### TASK PROMPT
Give back every line of the data, word for word.

(Stored data)
/---

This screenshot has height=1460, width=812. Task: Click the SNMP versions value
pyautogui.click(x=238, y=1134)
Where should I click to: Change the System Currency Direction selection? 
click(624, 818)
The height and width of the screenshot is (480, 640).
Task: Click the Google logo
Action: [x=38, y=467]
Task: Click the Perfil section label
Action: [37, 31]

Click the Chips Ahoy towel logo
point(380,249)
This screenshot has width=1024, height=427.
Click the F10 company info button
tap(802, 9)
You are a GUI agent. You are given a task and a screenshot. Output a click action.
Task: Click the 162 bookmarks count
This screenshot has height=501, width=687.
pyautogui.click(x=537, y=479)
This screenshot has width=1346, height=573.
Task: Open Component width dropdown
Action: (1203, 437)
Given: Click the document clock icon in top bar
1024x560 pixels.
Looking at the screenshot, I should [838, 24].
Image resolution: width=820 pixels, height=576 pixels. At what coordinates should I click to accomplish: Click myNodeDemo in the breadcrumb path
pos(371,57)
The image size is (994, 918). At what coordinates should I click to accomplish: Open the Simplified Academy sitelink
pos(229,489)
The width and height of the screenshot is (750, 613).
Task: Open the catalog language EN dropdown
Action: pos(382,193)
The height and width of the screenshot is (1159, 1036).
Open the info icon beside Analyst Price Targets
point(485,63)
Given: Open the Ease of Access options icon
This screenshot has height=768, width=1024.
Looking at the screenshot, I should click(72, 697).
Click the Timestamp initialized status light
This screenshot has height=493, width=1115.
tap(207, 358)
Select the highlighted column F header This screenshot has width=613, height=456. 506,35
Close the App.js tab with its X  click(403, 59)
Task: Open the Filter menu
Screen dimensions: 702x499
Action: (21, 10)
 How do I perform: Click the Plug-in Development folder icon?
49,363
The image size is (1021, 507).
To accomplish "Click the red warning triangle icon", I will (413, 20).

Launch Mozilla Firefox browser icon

\---

### WORKED SOLUTION
This screenshot has height=1460, width=812. Task: Click the SNMP versions value
pyautogui.click(x=238, y=1134)
Where should I click to: Change the System Currency Direction selection? 
click(624, 818)
The height and width of the screenshot is (480, 640).
Task: Click the Google logo
Action: [x=38, y=467]
Task: Click the Perfil section label
Action: [37, 31]

Click the Chips Ahoy towel logo
point(380,249)
This screenshot has width=1024, height=427.
Click the F10 company info button
tap(802, 9)
You are a GUI agent. You are given a task and a screenshot. Output a click action.
Task: Click the 162 bookmarks count
This screenshot has height=501, width=687.
pyautogui.click(x=537, y=479)
This screenshot has width=1346, height=573.
Task: Open Component width dropdown
Action: (1203, 437)
Given: Click the document clock icon in top bar
1024x560 pixels.
Looking at the screenshot, I should [838, 24].
Image resolution: width=820 pixels, height=576 pixels. At what coordinates should I click to accomplish: Click myNodeDemo in the breadcrumb path
pos(371,57)
The image size is (994, 918). At what coordinates should I click to accomplish: Open the Simplified Academy sitelink
pos(229,489)
The width and height of the screenshot is (750, 613).
Task: Open the catalog language EN dropdown
Action: pos(382,193)
The height and width of the screenshot is (1159, 1036).
Open the info icon beside Analyst Price Targets
point(485,63)
Given: Open the Ease of Access options icon
This screenshot has height=768, width=1024.
Looking at the screenshot, I should click(72, 697).
Click the Timestamp initialized status light
This screenshot has height=493, width=1115.
tap(207, 358)
Select the highlighted column F header This screenshot has width=613, height=456. 506,35
Close the App.js tab with its X  click(403, 59)
Task: Open the Filter menu
Screen dimensions: 702x499
Action: (21, 10)
 How do I perform: Click the Plug-in Development folder icon?
49,363
The image size is (1021, 507).
To accomplish "Click the red warning triangle icon", I will (413, 20).

Launch Mozilla Firefox browser icon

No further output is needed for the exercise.